Weeks later, on a Thursday in September, I stopped at the shop on my way home from work. Bernie asked me to join him and others for a weekend party away from the city. He was very enthusiastic about having lined up some especially good acid. He assured me it would be a most memorable weekend. I was tempted. It sounded like fun and a good way to meet people. However, I was not interested in drugs, other than an occasional toke of marijuana. So I declined.

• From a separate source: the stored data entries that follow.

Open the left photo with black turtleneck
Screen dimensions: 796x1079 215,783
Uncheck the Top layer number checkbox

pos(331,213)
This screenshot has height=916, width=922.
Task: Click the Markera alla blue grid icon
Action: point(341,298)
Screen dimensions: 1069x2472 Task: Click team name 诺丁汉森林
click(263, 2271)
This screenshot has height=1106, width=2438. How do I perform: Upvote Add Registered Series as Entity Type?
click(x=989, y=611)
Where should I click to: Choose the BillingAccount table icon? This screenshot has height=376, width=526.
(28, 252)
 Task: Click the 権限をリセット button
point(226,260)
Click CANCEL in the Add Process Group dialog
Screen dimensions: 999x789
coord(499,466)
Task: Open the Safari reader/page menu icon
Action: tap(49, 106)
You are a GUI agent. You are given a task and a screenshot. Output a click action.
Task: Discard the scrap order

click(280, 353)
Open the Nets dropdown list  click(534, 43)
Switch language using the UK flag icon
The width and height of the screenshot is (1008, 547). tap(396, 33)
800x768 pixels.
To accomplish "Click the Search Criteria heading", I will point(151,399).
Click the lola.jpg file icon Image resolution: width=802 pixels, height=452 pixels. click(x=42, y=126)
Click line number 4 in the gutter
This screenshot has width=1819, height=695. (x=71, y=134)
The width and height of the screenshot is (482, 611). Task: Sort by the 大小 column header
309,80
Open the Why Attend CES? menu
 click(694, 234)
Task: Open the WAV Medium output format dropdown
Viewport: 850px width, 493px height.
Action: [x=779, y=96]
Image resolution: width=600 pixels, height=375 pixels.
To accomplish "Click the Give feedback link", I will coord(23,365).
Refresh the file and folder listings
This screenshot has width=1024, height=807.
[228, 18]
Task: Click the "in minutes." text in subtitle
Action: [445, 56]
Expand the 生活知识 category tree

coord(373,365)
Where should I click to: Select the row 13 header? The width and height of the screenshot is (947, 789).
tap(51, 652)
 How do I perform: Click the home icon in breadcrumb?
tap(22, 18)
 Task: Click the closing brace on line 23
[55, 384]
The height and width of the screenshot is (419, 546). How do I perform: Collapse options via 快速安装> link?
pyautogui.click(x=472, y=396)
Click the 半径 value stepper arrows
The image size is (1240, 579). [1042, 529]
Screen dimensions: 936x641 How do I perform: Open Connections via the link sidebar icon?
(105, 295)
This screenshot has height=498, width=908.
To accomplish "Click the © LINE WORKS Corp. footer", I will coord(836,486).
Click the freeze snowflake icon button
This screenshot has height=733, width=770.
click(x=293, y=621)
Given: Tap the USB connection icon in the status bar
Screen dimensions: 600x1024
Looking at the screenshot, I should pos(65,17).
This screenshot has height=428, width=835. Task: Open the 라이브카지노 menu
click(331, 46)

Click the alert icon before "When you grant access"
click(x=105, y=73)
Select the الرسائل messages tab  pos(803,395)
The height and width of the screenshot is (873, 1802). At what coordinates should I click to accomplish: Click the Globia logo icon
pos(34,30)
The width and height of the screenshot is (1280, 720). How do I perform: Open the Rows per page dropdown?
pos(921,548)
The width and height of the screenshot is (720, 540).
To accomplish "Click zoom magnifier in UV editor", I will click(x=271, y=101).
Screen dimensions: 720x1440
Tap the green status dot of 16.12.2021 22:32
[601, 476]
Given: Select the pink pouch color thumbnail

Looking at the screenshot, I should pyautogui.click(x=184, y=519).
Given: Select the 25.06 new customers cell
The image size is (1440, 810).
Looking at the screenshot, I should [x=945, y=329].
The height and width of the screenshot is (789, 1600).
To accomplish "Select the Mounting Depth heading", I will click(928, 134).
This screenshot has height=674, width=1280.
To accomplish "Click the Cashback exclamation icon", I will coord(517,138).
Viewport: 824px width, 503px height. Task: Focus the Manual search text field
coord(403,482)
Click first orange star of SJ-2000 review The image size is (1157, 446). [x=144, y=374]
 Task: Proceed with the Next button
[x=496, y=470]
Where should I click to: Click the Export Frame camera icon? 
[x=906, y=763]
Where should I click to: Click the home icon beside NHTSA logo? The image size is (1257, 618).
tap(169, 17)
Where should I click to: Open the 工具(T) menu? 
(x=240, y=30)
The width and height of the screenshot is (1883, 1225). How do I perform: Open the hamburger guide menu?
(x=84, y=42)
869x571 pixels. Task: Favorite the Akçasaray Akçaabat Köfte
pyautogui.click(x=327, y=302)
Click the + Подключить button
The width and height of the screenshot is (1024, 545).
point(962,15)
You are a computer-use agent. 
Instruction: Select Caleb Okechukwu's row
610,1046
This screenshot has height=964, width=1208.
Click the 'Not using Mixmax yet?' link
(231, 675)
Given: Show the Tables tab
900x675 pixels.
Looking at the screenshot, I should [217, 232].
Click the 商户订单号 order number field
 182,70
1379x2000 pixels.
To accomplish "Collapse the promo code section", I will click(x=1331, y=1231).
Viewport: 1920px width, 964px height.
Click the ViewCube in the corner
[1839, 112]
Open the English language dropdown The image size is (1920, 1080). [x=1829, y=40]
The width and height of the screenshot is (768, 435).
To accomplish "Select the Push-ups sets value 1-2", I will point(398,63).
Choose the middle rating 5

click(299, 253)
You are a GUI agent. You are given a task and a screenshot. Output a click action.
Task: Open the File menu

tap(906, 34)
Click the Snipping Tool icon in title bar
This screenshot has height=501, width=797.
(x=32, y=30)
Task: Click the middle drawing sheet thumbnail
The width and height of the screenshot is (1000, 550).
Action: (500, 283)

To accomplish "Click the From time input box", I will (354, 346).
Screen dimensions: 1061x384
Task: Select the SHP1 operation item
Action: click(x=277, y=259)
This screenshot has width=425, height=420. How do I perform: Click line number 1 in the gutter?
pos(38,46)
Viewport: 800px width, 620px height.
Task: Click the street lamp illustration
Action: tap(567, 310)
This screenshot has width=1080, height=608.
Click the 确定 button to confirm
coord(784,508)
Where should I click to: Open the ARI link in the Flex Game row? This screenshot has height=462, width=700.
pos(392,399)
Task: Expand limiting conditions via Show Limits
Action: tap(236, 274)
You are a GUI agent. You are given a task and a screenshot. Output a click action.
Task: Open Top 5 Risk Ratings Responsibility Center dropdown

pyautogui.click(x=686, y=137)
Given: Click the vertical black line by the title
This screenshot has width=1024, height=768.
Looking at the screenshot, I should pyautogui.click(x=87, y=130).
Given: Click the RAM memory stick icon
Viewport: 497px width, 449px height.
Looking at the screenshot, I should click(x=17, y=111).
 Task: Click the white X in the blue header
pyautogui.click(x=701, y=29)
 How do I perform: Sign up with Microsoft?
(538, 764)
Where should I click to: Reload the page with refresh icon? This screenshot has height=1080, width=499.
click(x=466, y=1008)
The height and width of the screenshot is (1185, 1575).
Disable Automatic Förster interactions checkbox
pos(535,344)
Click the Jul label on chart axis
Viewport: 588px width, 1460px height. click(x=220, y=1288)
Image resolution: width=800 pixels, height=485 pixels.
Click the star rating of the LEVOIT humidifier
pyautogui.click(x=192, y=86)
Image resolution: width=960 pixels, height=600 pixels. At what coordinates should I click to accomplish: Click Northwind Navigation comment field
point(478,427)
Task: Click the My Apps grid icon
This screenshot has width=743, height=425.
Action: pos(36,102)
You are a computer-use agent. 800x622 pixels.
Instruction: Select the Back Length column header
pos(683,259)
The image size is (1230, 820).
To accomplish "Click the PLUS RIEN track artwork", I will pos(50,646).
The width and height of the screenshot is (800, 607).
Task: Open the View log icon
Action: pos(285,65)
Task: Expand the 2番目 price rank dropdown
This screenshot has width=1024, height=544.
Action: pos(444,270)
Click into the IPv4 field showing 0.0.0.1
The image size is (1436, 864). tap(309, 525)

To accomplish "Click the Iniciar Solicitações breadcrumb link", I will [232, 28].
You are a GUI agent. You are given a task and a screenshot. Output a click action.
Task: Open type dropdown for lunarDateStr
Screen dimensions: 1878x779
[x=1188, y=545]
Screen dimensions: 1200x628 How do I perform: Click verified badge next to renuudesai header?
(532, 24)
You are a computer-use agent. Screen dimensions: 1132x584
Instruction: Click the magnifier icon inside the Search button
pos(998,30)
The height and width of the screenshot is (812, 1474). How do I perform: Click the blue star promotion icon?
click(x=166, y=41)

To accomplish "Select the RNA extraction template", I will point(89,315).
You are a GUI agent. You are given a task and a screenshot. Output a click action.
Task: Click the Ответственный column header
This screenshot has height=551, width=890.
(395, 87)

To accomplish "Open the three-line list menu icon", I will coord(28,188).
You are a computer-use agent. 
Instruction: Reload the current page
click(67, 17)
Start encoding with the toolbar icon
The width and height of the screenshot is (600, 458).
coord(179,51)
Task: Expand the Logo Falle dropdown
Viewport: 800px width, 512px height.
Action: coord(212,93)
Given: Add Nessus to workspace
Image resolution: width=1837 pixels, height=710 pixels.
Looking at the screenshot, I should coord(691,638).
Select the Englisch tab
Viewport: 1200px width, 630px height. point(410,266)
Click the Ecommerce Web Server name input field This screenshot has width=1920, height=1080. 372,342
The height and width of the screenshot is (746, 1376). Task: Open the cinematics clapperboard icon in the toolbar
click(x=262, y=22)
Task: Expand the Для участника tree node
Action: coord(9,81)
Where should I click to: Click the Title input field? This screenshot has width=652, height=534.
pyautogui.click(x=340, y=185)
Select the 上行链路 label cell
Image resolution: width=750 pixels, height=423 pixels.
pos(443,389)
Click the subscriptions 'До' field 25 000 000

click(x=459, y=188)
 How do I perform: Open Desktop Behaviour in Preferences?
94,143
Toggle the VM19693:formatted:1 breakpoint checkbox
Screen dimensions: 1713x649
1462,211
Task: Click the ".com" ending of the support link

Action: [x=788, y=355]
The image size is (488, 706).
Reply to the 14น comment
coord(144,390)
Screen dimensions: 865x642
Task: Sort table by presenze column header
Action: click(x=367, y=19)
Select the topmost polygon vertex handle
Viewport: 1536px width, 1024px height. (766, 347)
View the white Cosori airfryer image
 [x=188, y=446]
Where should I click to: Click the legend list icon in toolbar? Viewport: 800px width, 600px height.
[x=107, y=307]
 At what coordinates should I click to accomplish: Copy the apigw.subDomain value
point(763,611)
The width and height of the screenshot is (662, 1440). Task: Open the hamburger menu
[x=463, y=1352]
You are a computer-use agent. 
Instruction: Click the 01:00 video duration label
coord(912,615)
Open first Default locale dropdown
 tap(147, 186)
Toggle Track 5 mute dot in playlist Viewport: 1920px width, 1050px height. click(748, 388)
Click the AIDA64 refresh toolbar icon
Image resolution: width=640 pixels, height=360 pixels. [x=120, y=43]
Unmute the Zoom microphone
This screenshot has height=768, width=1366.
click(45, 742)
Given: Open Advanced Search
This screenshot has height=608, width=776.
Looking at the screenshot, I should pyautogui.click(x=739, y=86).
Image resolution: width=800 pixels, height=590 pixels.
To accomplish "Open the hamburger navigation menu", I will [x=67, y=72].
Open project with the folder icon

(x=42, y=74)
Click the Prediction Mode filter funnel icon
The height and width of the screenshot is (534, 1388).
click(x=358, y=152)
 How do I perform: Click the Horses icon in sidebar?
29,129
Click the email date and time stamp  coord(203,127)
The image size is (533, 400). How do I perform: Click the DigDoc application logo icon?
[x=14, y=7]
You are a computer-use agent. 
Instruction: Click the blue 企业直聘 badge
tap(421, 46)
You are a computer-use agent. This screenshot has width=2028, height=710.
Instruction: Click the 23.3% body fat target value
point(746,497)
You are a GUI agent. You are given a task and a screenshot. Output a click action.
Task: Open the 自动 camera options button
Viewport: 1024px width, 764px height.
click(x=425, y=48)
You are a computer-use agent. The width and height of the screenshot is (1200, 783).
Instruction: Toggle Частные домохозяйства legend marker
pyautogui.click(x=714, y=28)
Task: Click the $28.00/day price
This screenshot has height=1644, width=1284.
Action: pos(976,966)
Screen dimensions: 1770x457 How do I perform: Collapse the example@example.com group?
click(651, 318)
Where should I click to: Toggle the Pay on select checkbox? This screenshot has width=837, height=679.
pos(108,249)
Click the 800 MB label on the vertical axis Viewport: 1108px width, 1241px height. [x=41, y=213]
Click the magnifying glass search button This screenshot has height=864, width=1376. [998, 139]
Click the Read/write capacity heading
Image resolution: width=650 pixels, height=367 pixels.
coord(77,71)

The following Friday, I stopped by the bookstore to ask Bernie about the prior weekend acid trip. I was told that Bernie was out sick. No one mentioned anything about the nature of his illness. A week later, he was still out. This time, I was told that he had a bad trip. I decided to visit him to see if there was anything I could do to help. Bernie lived in the Lower East Side near 17th Street and First Avenue. His tenement was a four-story “walk-up”. I walked to his building in the warm afternoon sunshine. It was Friday. The people I encountered seemed to be happy to be heading home for the weekend. I found his building, opened the heavy steel door, and stepped into the dingy, narrow foyer. It was lit by an inadequate single light bulb dangling from the ceiling on a twisted pair of wires. A row of mailboxes lined one wall. I found Bernie’s name. He was in Apartment 3B. I started up to the third floor using the worn wooden staircase which wound upward in the center of the building. There were four apartments on each floor. As I approached the third floor, I could hear someone mumbling. The noise was coming from a partially opened door. It was apartment 3B. I knocked, there was no answer. The mumbling continued. I pushed the door open. There I found Bernie, alone, sitting on a carpet in the center of the room. He was wearing underwear and nothing else. Half-empty cans of food were scattered around him. He vaguely acknowledged my presence. I tried to talk with him. He responded with incoherent babble. I asked if he needed anything. He acknowledged my question with an awkward shake of his head. This was terrible. I didn’t know what to do, so I started to put some of the refuse in the garbage can, however it was already overflowing. I felt exceedingly uncomfortable seeing him in this condition. It was a shocking and depressing scene made worse by knowing the kind of vivacious and outgoing person that he had been. I wished him well and excused myself. As I went heavily down the dark staircase, I was shaken, thinking that if I had accepted his invitation to join him for “an unforgettable weekend”, I would likely have wound up like Bernie.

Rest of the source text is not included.